Friday, November 1, 2013

Bad Food Begets Bad Food

Ahhhh Halloween. I suppose I could just say Snickers, Reese's Pieces, Butterfinger, Hershey's, Kit Kat, or Twix to convey the same meaning. It's all the same poor quality, trans-fat laden crap bursting with refined sugar and negative nutritional value. Did that stop me from eating my way through far more than my fair share? Noooooo. But as I gobbled up all this chocolate I started feeling really bad. It's been a while since I had more than a few squares of not-very-sweet dark chocolate at a time. In fact, since I started juicing a few months back, my diet has improved exponentially. I don't think I realized it until I sat feeling like a sausage about to burst from its casing as I continued to shove chocolate down my throat. I mean I couldn't stop. It was pathetic, the more I ate the more I wanted and the worse I felt, so the more I wanted so the more I ate! 

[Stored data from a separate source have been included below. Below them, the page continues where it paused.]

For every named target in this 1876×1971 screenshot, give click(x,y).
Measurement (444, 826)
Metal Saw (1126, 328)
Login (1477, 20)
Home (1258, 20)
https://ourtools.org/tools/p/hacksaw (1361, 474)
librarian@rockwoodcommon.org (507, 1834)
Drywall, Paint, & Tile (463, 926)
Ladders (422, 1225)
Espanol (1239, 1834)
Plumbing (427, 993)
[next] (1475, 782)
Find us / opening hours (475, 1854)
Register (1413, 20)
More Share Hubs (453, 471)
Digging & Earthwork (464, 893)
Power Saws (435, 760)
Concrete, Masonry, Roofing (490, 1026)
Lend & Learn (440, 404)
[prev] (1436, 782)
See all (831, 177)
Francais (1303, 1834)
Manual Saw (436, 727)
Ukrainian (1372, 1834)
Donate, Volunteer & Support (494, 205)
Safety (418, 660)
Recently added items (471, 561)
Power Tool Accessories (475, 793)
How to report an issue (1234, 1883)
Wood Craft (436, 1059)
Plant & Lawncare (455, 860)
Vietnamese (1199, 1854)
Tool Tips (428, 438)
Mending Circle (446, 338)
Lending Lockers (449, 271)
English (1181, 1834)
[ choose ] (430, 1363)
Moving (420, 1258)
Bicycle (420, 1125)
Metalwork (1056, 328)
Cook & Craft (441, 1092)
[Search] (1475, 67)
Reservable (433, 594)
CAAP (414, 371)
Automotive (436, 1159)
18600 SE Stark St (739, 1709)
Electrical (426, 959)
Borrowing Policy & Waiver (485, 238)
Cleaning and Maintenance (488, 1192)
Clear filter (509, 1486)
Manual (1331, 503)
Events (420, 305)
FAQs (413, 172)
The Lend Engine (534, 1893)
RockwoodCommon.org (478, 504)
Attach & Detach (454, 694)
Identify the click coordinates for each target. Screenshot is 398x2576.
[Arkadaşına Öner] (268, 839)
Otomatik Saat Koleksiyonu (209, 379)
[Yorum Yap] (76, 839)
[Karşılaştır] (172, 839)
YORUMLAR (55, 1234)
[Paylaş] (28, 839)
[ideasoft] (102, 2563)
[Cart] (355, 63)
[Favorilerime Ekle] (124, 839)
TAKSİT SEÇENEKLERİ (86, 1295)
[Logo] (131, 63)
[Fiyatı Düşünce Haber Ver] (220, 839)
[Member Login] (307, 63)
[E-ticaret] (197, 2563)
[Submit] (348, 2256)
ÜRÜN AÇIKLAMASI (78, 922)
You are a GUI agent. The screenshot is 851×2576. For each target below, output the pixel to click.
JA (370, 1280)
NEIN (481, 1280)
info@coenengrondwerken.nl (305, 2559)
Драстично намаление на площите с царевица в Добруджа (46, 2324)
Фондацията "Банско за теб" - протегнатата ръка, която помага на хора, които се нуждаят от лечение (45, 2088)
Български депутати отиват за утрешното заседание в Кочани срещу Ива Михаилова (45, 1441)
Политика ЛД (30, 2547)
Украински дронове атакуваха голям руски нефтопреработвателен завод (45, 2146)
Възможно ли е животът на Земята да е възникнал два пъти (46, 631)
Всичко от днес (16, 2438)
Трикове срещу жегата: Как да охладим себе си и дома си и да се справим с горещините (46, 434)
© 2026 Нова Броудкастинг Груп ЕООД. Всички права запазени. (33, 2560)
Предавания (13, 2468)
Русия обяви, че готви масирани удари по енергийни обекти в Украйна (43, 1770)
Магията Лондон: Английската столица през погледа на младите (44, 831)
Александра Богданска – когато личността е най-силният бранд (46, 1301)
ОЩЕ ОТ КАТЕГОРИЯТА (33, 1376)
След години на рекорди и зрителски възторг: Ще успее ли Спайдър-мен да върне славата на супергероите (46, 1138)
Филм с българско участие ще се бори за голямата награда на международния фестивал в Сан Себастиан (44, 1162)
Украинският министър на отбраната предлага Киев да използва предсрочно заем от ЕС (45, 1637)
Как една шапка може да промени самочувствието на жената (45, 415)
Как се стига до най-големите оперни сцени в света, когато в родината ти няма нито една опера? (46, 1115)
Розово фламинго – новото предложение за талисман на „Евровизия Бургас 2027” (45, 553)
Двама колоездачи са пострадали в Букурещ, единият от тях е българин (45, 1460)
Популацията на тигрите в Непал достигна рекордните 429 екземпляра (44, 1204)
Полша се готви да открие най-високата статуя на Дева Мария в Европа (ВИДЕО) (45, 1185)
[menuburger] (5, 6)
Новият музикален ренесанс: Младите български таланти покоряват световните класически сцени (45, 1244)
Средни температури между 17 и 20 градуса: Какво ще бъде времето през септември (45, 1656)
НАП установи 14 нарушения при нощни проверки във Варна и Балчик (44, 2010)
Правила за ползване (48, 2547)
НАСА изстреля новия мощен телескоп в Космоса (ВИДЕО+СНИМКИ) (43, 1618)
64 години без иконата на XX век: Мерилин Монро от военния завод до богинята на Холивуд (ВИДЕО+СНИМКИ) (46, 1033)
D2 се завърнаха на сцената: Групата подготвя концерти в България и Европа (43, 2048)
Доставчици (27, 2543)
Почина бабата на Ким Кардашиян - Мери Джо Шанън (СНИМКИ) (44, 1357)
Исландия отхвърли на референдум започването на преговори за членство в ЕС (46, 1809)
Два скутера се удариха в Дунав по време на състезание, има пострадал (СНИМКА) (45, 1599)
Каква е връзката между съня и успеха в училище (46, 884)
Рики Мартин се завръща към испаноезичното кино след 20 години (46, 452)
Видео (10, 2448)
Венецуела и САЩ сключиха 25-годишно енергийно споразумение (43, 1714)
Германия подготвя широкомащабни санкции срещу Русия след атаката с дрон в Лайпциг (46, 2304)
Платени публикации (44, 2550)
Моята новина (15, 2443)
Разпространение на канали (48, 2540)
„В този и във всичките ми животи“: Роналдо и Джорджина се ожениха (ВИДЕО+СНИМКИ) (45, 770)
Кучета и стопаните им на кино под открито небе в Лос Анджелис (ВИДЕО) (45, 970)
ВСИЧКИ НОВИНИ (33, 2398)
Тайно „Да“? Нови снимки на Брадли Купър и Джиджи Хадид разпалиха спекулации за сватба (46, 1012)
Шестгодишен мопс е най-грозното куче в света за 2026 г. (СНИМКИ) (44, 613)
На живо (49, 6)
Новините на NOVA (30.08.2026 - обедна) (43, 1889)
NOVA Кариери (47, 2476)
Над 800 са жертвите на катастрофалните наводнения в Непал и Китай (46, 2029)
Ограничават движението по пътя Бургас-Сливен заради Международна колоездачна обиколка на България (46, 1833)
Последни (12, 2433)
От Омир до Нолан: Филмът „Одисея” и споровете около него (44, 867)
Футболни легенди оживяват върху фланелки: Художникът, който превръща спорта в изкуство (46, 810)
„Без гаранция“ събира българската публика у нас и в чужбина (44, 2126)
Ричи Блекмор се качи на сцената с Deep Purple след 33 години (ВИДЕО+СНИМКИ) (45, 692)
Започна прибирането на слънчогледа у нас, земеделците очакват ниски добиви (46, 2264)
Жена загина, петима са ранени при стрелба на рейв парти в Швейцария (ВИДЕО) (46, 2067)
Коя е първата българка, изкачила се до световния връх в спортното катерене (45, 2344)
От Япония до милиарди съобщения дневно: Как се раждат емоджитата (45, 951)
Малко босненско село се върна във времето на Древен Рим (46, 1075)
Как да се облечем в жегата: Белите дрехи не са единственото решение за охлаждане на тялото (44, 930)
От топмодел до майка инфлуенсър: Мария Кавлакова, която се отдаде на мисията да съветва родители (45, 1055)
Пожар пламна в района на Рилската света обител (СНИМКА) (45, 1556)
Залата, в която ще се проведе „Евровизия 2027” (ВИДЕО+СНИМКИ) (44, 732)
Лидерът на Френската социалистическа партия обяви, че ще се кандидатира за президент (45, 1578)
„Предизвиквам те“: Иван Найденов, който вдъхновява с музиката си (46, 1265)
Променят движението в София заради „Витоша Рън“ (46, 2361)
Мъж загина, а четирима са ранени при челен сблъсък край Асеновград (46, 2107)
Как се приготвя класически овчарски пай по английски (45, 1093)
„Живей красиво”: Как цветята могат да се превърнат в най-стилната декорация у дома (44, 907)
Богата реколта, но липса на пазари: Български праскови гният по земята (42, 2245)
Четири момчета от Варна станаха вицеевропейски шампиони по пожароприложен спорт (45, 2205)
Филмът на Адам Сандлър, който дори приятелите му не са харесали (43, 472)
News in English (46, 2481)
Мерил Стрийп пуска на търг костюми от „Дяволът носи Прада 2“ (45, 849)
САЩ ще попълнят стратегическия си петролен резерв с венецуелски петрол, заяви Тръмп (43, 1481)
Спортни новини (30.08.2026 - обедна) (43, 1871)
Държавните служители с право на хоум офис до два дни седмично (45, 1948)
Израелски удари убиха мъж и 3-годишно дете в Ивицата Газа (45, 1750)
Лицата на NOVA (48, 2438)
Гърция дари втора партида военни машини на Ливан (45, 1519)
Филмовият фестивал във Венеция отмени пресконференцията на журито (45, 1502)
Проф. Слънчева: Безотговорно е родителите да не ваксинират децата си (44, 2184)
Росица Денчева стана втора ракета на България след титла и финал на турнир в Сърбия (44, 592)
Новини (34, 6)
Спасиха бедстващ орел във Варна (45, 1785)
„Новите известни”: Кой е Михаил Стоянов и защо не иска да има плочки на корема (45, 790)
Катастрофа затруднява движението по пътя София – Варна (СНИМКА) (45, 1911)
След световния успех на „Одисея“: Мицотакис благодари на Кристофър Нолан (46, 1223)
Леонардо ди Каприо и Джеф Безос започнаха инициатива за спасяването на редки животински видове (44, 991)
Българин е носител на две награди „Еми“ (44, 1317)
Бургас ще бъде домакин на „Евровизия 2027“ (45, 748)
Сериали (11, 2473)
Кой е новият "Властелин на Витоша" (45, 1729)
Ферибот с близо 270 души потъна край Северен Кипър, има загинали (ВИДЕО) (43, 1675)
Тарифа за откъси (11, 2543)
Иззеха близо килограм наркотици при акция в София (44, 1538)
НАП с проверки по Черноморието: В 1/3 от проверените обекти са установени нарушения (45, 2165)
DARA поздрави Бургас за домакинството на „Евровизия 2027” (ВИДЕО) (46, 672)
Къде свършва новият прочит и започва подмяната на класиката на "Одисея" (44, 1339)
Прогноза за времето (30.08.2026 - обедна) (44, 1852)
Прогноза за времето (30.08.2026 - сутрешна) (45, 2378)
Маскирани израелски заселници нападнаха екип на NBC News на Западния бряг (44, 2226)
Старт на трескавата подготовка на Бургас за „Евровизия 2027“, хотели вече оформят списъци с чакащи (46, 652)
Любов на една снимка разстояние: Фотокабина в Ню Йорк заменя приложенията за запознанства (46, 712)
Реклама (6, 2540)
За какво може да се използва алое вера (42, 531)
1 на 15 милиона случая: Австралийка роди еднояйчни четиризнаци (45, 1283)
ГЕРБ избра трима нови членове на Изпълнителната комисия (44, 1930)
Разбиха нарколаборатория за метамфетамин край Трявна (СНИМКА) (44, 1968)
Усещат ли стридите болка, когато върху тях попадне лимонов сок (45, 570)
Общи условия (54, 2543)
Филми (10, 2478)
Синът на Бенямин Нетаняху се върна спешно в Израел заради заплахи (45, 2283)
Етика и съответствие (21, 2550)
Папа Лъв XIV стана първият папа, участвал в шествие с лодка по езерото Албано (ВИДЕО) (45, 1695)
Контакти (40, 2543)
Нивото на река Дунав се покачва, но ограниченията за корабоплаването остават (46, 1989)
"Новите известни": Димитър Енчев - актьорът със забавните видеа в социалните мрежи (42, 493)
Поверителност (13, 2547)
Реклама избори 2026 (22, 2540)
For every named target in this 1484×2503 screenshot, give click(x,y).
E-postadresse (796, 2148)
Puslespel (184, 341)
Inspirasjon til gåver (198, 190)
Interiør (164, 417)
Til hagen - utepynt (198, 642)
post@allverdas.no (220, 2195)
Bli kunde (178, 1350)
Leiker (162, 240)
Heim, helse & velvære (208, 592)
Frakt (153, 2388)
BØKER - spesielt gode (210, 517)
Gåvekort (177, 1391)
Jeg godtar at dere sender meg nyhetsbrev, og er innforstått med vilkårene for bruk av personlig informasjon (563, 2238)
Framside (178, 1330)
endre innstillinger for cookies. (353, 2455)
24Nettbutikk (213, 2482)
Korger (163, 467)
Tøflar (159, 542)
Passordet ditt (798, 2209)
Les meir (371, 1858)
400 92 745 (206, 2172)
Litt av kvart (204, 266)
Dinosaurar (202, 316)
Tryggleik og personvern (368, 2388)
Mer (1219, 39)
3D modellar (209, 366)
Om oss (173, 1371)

As intense food cravings consumed me I realized something else was going on here. Something that explained the horrible relationship I've had with food for most of my life. It would be remiss to not state that I am currently a health conspiracy theorist through and through. I blame the modern American lifestyle for a significant amount of the health problems plaguing our society. Nobody cooks their own food anymore. Who on earth has the time? Its all microwaved from a frozen box and full of genetically modified fake chemicals. Once I stripped all that crap away from my diet my health improved a lot. No, it didn't cure Fibromyalgia, but along with a gazillion other lifestyle improvements, helped lessen the symptoms to enough of a degree that I kept at it. Sitting in my post-Halloween chocolate coma made me realize what a endless trap the American supermarket truly is.

See eating all those refined carbs and fake sugars may feel like food on the tongue, but the body has no idea what to do with these foreign substances. They aren't natural, and haven't been around long enough for the human body to adapt to them. So what happens when I eat a Snickers bar or three? Well I've certainly consumed enough fat and calories to satiate a gorilla, but my body doesn't register as having eaten anything, because it doesn't recognize what I just ate as food. My stomach does the best it can to digest the toxic dumb I just swallowed, but it doesn't send a message to my brain that I have received either nutrition or satiation. No, all it does is tell my brain it needs food! So I eat more chocolate, but my stomach never tells my brain to stop wanting more because my stomach doesn't believe I have given it what it needs. And I haven't. What a trap! Last night I realized my only way out of this ridiculous spiral was to discipline myself against those chocolate longings and eat something real. And amazingly enough, after a dinner consisting of lentils and quinoa, my stomach finally told my brain to stop insisting I am hungry and I threw out the rest of the Halloween candy. Ahhh, blessed gift of nutritional satiation.